:: Given passage ::
The patients were prisoners, but not criminals. Communicable disease has often permitted  that tricky distinction. Yet, the Penikese patients—mostly immigrants—were not abandoned entirely. Doctors tried to treat their disease. A 1976 research paper described experimental “drug therapy at the Massachusetts Leper Colony, 1905-1921.” The invention of wireless radio in the 1910s also gave the islanders a link to passing ships and the Marconi News Service broadcasts.

The National Leprosarium in Carville, La., opened in 1921. The Massachusetts governor wasted no time packing the Penikese Island castaways onto a southbound train. The state fumigated the island’s emptied buildings and then dynamited them.

For the next 50 years, the island served as a bird sanctuary. Then between 1973 and 1980 the island again became a place of isolation for some of society’s troublesome members. The Penikese Island School for delinquent boys found a temporary home among the graves and wreckage of the vanished leper colony.
:::
## What you need to do
(a) According to the Penikese Island passage, what did the state do to the island's buildings after the patients left?
(b) Carry on the Penikese Island passage from its final sentence.
:: Information supplied ::
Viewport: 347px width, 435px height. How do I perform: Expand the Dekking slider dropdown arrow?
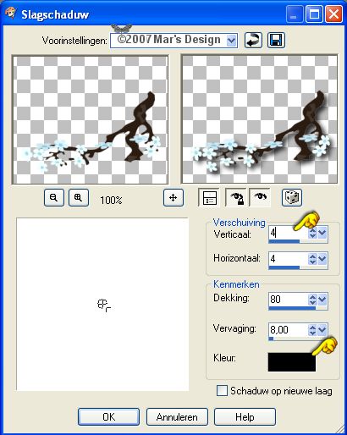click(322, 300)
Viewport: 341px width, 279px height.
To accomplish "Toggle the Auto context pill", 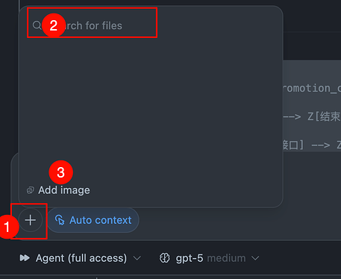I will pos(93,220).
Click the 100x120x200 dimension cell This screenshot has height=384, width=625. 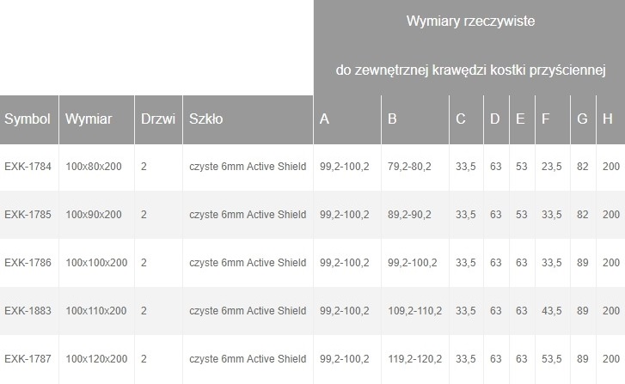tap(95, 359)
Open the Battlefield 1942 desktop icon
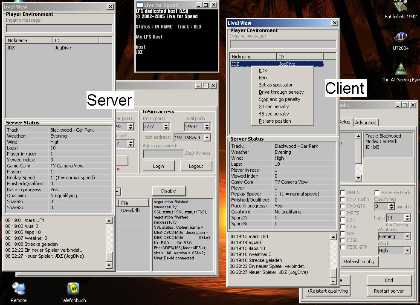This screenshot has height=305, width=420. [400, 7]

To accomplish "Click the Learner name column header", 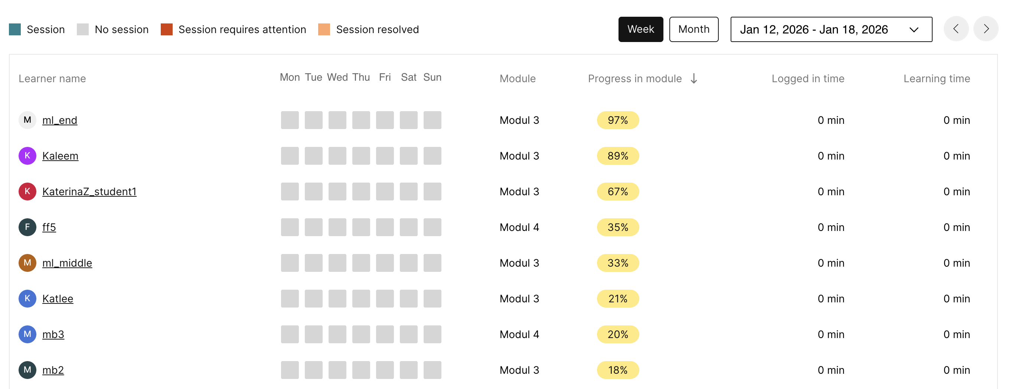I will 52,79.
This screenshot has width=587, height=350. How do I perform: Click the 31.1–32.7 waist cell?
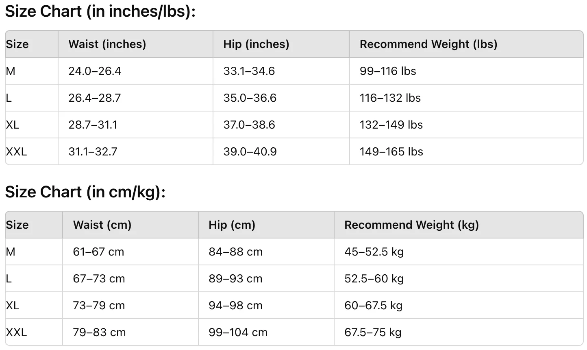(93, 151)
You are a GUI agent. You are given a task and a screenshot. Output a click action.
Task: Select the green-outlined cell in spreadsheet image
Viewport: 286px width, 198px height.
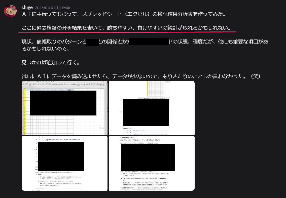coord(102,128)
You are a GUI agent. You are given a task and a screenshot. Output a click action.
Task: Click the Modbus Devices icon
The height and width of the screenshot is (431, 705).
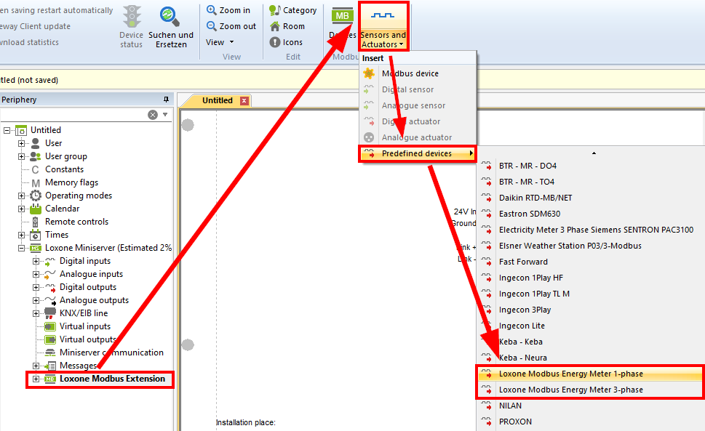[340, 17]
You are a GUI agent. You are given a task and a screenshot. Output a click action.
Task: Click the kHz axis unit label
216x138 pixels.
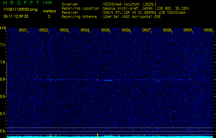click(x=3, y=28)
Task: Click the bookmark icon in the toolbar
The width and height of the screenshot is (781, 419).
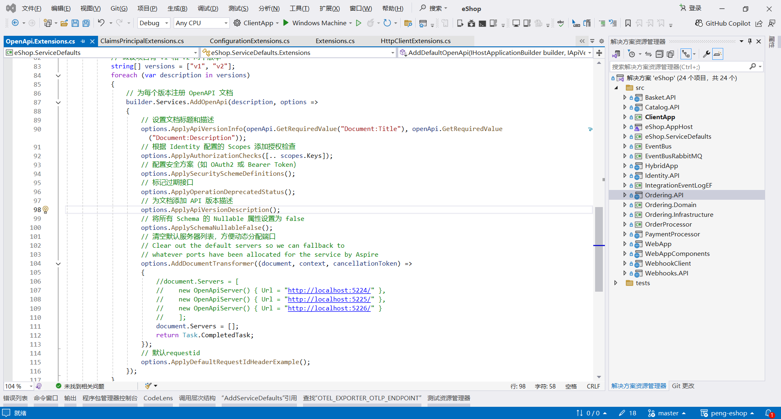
:::
## Responses in order
(a) The state fumigated the emptied buildings and then dynamited them.

(b)
Island Castaways Remembered

penikese

Penikese Island in 2005.

Penikese may be an obscure island that once housed a small number of people with a rare infection, but it has not been forgotten. A book about the island’s inhabitants was published in 1997. The poet, Eve Rifkah, wrote Outcasts in 2010. She listed information about the island’s individual residents in the back of her book.

Islands often appear convenient solutions to all manner of problems. Alcatraz held criminals. Elba held a would-be emperor. Robben held apartheid’s political prisoners. North Brother held Typhoid Mary.

The islands all eventually gave up their inmates and patients to become parks, sanctuaries and tourist attractions.

For more information: See Paul Cyr’s The Exiles of Penikese Island: Politics, Prejudice and the Public Health. See also  Richard J. Kahn’s The Widow’s Island Yellow Fever Quarantine Hospital in Penobscot Bay, Maine, 1885-1904: A Medical, Political, and Social History.

The author of this story about island castaways, Edward McSweegan is a Rhode Island microbiologist who writes about infectious diseases and history.

Images: By Doc Searls from Santa Barbara, USA – 2007_02_19_iad-bos_41.JPG, CC BY-SA 2.0, https://commons.wikimedia.org/w/index.php?curid=2180315, and Widow’s Island courtesy Google Maps. This story updated in 2023.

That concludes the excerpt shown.